# Görevler
1: Hadaik-ül-Hakayık hakkındaki metne göre bu eser hangi yılda bitirilmiştir?
2: Aşağıdaki Hadaik-ül-Hakayık hakkındaki metni iki cümleyle özetleyin.
3: Aşağıdaki Hadaik-ül-Hakayık hakkındaki metni son cümlesinden sonra devam ettirin.

# Verilen Metin
☆ ☆ ☆ ☆ ☆

Hadaik-ül-Hakayık fi Tekmilet-iş Şakayık:
*Eserlerinin en önemlisi ve en meşhur olanıdır.
*Kanuni Sultan Süleyman Handan yaşadığı zamana kadar yetişen ulema ve meşayihin hal tercümelerini anlatır.
*Atâî’nin Üsküp kadısı iken 1634 yılında bitirdiği ve Zeyl-i Şekāik veya Zeyl-i Atâî diye de tanınan bu mensur eseri, Taşköprizâde’nin meşhur eş-Şekāiku’n-Numâniyye adlı eserinin 965-1044 (1558-1634) yıllarını içine alan Türkçe zeylidir.

☆ ☆ ☆ ☆ ☆

# Verilen Veriler

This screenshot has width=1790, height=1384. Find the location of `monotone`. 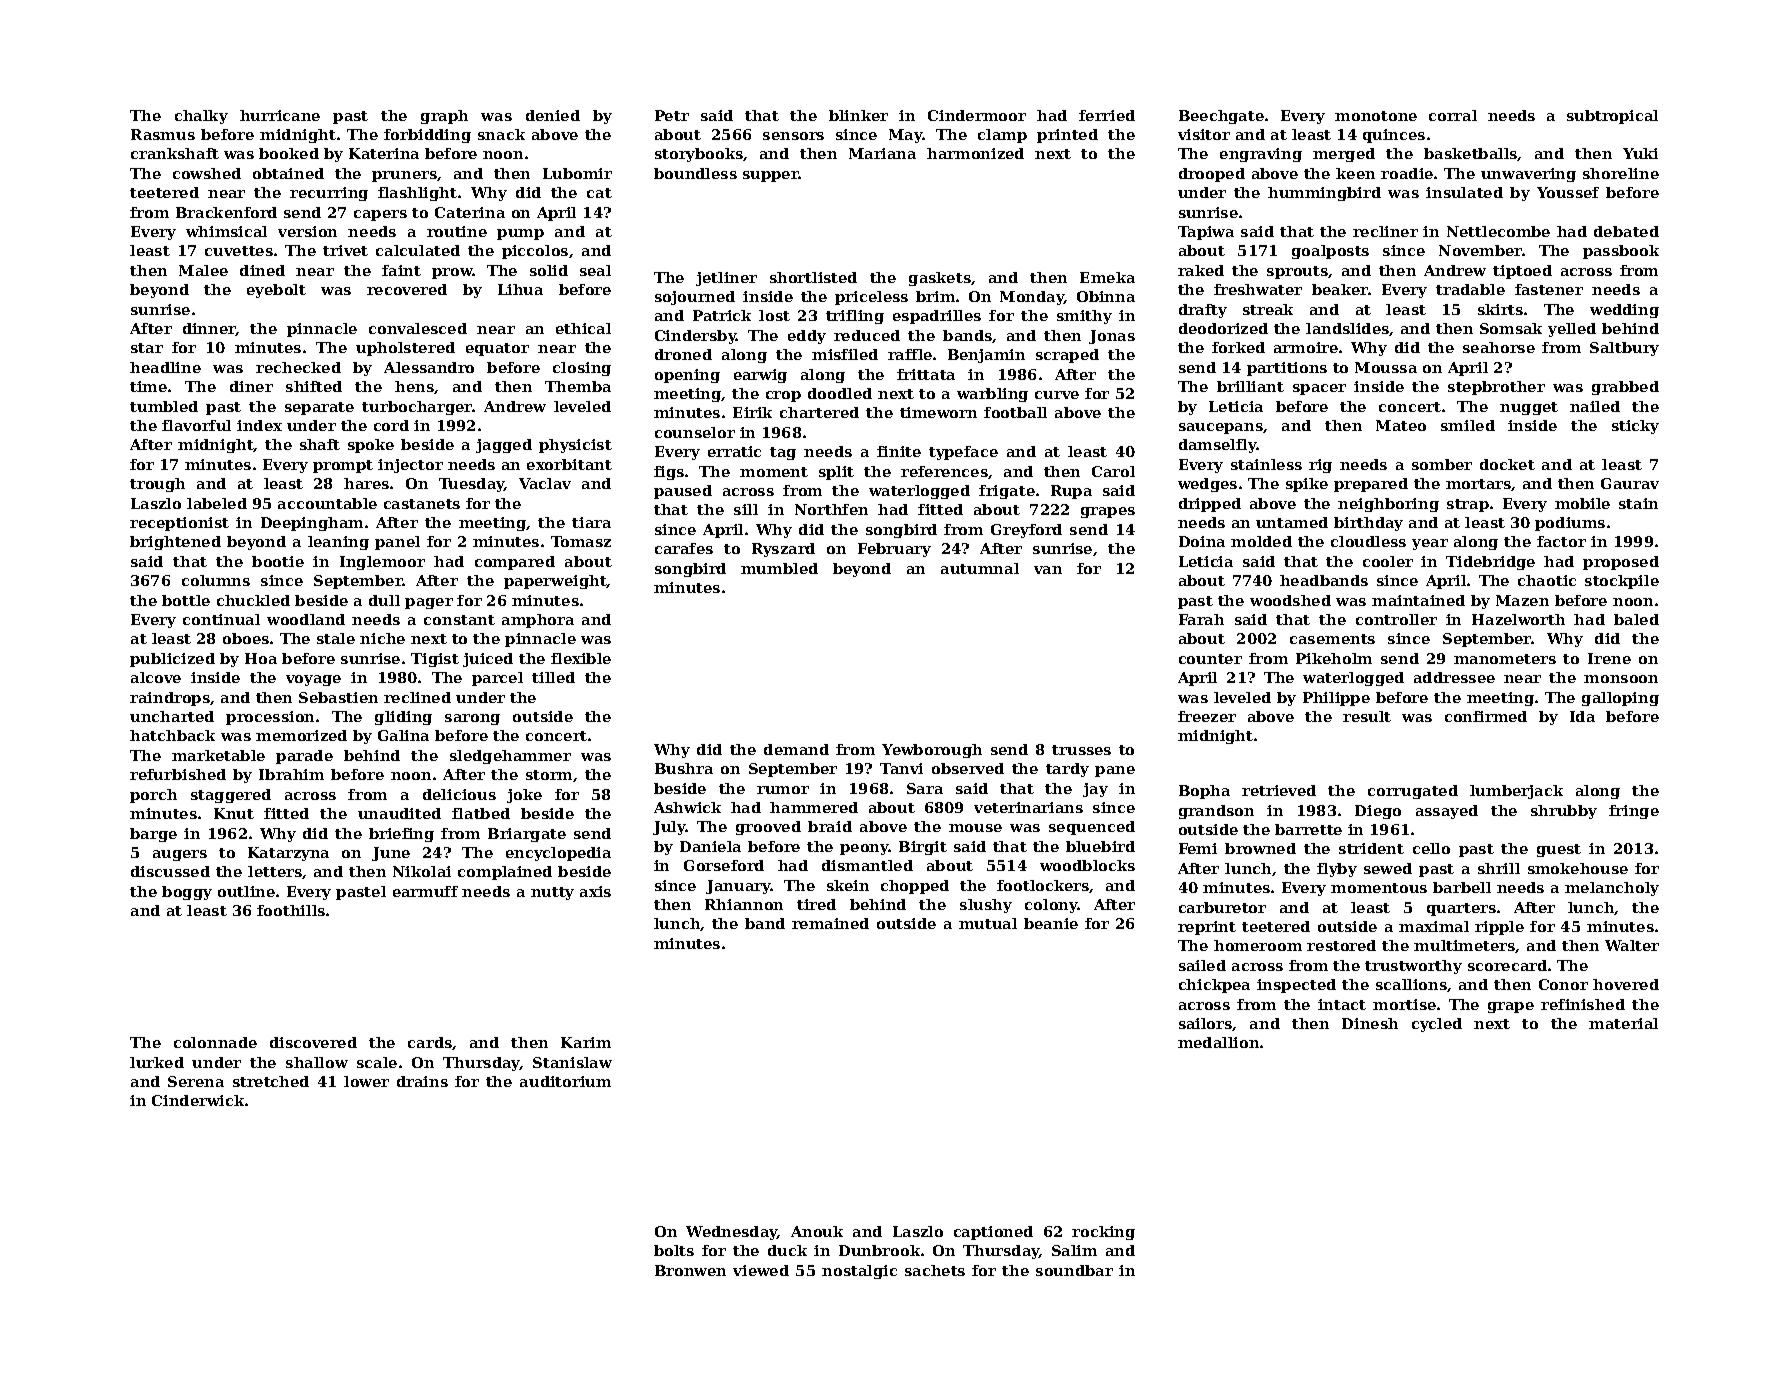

☆ ☆ ☆ ☆ ☆

# Görev Yanıtları
1: 1634 yılında.

2: Hadaik-ül-Hakayık fi Tekmilet-iş Şakayık, Atâî'nin en önemli ve en meşhur eseridir ve Kanuni Sultan Süleyman Han'dan itibaren yetişen ulema ile meşayihin hal tercümelerini anlatır. Atâî'nin Üsküp kadısı iken 1634'te bitirdiği, Zeyl-i Şekāik veya Zeyl-i Atâî diye de tanınan bu mensur eser, Taşköprizâde'nin eş-Şekāiku'n-Numâniyye adlı eserinin 1558-1634 yıllarını içine alan Türkçe zeylidir.

3:
*Bu yetmiş altı yıllık sürede Osmanlı Devleti sınırları içinde yetişen şeyhler, ilim adamları ve şairler hakkında bilgi veren eser, kendisini 1730 yılına kadar zeyleden Şeyhî’nin Vekāyiu’l-fuzalâ’sıyla birlikte Şekāik’ın en önemli zeyli olarak ilim tarihimizin ana kaynaklarından sayılmaktadır.
*Hadaikü’l–hakaik biyografik bir eserdir.
El-Kavl-ül-Hasen fi Cevab-il Kavl li-Men:
*Fıkıh kitabı olup, Arabidir.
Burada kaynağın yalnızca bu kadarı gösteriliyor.